Return exactly the lines from the one containing "Image resolution: width=493" through the end of the material below, and leave the images out.

*** PROVIDED DATA ***

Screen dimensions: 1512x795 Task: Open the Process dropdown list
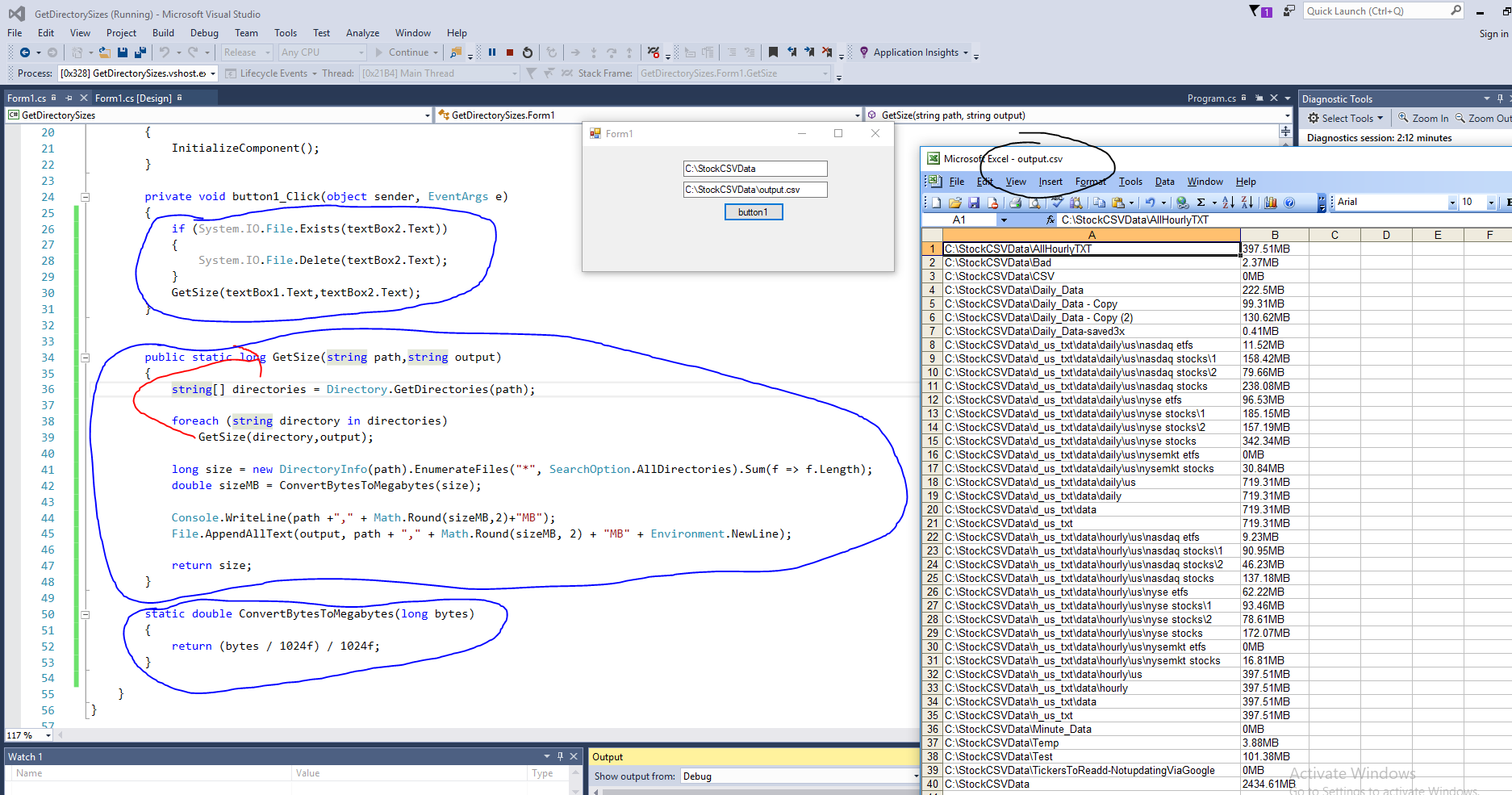coord(213,73)
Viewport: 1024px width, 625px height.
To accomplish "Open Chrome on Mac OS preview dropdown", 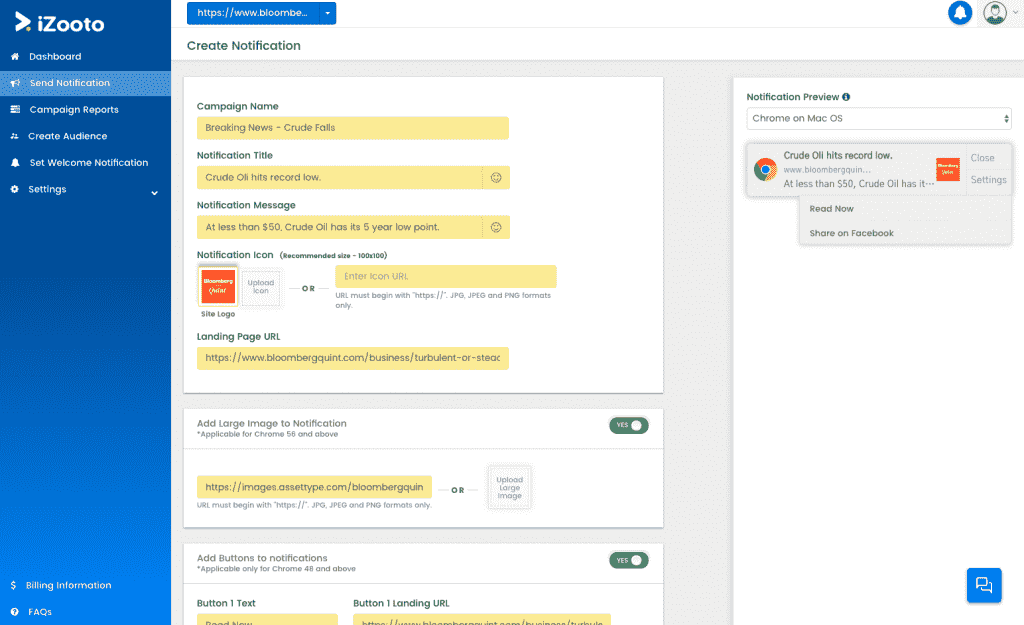I will 879,119.
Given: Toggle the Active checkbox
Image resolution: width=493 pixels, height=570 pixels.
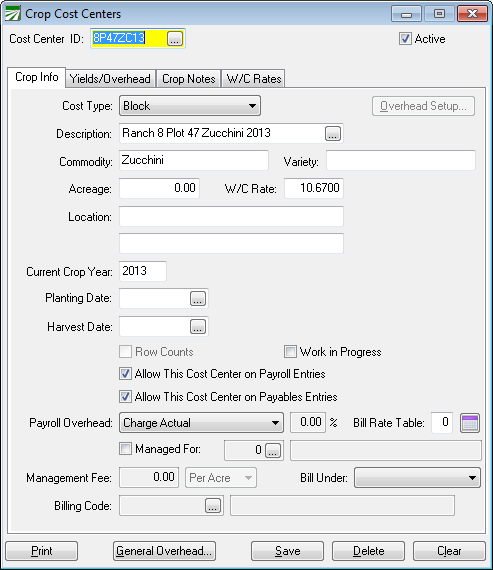Looking at the screenshot, I should tap(405, 39).
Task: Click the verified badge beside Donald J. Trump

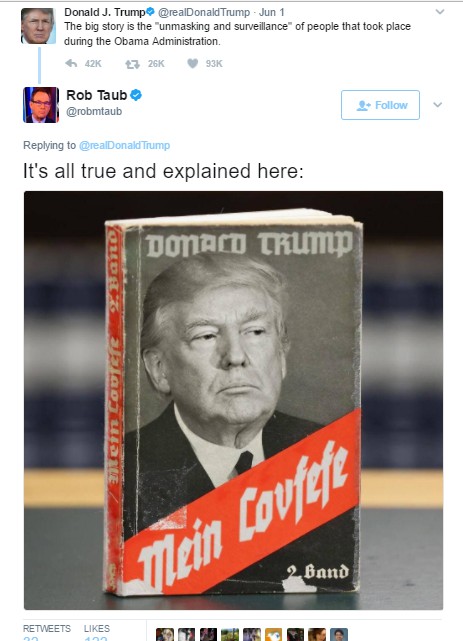Action: coord(150,12)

***

#### SOLUTION FOR THIS EXERCISE:
Image resolution: width=493 pixels, height=570 pixels.
Looking at the screenshot, I should tap(405, 39).
Task: Click the verified badge beside Donald J. Trump

Action: coord(150,12)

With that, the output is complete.